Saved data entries
****************************************
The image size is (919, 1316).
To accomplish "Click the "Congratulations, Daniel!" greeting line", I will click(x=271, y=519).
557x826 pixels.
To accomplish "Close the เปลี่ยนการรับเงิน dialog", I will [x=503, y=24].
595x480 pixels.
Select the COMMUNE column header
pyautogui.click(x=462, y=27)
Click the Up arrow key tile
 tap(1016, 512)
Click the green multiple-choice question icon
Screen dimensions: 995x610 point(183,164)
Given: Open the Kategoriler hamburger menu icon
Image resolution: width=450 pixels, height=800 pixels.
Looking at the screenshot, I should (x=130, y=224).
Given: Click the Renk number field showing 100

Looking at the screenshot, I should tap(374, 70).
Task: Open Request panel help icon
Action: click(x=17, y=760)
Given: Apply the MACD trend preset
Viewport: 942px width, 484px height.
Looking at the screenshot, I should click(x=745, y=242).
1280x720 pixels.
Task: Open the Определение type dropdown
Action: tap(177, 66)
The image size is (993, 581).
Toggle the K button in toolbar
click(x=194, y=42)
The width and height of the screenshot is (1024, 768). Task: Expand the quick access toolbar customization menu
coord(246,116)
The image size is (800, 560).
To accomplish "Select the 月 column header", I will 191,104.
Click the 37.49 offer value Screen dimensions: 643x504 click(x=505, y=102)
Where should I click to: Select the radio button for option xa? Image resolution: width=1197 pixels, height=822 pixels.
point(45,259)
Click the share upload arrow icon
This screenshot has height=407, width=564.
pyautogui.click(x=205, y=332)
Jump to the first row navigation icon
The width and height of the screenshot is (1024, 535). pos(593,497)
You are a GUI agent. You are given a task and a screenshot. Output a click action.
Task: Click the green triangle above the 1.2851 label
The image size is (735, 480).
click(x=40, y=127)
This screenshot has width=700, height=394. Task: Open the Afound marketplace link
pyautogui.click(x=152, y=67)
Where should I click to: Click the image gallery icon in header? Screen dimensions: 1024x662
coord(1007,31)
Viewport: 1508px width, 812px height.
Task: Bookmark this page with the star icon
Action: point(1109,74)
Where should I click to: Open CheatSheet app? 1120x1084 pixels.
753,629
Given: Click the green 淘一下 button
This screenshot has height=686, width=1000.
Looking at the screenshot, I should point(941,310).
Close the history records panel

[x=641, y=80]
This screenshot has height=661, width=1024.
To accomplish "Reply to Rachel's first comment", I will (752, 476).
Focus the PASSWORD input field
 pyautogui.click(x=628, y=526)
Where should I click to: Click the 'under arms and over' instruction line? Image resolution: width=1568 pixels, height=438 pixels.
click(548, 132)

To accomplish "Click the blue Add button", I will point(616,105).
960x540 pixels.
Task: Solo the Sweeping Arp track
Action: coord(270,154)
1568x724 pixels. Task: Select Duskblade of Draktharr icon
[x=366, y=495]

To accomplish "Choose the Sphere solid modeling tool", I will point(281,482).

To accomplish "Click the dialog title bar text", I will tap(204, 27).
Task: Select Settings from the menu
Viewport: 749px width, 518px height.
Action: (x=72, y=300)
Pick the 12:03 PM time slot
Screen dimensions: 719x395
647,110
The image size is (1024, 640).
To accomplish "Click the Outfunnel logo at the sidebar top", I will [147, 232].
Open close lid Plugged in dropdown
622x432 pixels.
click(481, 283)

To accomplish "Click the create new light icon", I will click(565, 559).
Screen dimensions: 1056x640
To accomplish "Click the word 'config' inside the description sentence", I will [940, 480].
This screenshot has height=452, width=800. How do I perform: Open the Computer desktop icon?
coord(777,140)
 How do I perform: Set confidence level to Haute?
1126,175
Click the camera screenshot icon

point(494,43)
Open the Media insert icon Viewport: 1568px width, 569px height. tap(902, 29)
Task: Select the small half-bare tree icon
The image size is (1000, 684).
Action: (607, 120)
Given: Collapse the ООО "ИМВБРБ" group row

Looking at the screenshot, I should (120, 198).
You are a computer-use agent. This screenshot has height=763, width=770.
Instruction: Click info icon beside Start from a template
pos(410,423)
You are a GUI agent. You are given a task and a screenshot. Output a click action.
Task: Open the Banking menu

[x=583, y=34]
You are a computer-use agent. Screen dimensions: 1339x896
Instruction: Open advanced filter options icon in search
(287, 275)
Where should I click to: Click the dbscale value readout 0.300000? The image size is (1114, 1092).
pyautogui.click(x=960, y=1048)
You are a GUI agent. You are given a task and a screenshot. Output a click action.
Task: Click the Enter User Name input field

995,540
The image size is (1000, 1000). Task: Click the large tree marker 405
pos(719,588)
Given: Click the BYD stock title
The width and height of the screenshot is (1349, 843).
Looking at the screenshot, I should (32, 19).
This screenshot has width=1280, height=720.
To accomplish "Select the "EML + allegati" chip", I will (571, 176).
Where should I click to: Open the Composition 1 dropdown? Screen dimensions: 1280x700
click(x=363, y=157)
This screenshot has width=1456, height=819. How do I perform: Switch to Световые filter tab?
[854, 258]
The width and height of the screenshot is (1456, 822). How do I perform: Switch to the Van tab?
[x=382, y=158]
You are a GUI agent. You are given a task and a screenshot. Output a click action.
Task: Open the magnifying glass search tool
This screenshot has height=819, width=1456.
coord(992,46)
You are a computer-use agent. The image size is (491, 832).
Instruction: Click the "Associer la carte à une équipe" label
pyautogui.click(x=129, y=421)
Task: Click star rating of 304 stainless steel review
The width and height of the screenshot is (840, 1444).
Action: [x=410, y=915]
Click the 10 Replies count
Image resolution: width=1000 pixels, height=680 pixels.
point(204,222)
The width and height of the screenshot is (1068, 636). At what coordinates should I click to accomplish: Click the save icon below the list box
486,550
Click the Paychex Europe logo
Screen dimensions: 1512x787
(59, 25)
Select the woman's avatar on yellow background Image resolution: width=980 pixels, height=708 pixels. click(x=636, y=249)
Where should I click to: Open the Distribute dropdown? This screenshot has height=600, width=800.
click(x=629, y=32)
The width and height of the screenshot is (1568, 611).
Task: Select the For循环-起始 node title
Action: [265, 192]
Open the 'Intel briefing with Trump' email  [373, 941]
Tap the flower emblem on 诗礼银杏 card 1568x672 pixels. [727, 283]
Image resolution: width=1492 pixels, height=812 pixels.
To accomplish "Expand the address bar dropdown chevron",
****************************************
*TRY IT:* All that is wanted is the stretch of lines above from the one containing "Where should I click to: Click the image" through the one containing "Given: Click the green 淘一下 button", duplicated exactly.

*SOLUTION TO THE EXERCISE:*
Where should I click to: Click the image gallery icon in header? Screen dimensions: 1024x662
coord(1007,31)
Viewport: 1508px width, 812px height.
Task: Bookmark this page with the star icon
Action: point(1109,74)
Where should I click to: Open CheatSheet app? 1120x1084 pixels.
753,629
Given: Click the green 淘一下 button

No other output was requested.